begin MATERIAL TO PROCESS

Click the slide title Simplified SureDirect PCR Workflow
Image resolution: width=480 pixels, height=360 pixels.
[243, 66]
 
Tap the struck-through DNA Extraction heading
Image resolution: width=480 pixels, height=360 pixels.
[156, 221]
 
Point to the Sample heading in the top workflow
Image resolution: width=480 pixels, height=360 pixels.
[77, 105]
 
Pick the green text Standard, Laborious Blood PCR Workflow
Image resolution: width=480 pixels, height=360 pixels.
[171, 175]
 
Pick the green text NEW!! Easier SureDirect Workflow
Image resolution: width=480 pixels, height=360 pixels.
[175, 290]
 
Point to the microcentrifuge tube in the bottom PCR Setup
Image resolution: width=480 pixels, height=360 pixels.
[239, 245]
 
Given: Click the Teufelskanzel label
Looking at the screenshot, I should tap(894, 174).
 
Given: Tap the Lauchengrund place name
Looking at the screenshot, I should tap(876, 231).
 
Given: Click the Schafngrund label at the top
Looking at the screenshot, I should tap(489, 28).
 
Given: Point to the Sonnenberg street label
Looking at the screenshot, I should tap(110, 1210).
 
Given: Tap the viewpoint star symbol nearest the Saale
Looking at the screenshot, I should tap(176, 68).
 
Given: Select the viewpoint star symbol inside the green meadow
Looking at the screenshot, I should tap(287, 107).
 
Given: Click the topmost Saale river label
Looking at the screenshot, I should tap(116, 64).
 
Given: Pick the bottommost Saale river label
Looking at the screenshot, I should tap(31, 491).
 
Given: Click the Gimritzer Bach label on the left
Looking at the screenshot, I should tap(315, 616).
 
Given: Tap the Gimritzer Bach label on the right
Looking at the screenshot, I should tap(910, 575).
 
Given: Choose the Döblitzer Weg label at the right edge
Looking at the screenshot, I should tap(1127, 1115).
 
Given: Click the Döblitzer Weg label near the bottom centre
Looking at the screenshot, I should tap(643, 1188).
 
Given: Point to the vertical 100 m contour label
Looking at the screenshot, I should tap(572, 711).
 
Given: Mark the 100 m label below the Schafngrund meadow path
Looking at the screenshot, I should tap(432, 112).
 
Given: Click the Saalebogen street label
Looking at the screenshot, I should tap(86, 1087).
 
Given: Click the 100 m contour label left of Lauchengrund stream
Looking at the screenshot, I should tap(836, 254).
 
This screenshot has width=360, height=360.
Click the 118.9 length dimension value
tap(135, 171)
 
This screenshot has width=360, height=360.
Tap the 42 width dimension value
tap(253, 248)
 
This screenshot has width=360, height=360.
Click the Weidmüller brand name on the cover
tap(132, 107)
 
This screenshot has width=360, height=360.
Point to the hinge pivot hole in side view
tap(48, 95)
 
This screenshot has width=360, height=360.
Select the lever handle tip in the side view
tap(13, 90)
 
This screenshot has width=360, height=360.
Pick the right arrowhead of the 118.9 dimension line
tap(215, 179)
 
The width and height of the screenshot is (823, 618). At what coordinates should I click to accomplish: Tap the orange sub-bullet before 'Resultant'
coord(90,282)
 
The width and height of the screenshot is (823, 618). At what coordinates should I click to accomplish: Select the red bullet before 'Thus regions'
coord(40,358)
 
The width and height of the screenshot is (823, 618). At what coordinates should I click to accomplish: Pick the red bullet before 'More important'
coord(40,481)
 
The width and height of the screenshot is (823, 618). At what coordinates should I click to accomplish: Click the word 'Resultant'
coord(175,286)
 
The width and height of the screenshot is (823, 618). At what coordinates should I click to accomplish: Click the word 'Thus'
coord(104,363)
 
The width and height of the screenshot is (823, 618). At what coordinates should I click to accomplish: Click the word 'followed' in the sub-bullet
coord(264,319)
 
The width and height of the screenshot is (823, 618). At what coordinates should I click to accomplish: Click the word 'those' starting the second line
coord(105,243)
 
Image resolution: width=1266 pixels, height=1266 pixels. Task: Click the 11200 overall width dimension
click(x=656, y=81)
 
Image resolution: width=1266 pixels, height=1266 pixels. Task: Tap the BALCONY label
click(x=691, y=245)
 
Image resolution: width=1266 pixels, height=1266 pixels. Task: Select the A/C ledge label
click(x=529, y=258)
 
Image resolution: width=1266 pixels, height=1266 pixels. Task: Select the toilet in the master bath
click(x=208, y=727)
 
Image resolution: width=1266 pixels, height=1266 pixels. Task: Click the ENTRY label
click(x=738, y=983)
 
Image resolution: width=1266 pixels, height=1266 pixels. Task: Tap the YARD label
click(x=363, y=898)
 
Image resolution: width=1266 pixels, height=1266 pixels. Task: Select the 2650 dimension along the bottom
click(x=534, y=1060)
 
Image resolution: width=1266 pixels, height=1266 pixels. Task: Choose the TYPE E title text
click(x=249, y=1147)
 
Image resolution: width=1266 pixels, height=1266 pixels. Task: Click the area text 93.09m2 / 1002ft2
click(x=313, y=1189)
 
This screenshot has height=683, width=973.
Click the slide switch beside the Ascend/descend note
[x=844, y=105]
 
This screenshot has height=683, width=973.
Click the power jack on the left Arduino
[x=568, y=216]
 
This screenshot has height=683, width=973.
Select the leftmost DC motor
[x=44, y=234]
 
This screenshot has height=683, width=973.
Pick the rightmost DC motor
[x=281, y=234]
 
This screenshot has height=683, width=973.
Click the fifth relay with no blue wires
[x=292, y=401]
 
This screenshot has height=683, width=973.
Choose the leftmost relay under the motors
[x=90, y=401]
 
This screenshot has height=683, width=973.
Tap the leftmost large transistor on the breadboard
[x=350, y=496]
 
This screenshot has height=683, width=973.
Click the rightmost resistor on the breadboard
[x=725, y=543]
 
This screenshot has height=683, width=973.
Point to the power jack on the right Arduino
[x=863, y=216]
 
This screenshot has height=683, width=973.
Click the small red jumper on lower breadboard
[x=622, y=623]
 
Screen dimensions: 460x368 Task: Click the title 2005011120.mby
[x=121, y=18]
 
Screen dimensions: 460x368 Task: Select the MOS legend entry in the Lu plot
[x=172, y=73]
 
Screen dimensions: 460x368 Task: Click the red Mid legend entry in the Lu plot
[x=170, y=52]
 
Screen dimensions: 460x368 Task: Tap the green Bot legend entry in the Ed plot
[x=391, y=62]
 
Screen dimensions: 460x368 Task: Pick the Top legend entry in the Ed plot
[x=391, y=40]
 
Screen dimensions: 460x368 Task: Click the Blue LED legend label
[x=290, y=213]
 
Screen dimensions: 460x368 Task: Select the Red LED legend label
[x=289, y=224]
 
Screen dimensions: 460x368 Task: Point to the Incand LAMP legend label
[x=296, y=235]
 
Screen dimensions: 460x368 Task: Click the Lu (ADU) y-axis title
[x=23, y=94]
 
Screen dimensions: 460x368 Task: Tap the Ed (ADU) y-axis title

end MATERIAL TO PROCESS

WHAT IS EXPECTED — Tally the lines of the records above that contain the word "Lauchengrund" and give only that number.

RESULT FOR THIS TASK — 2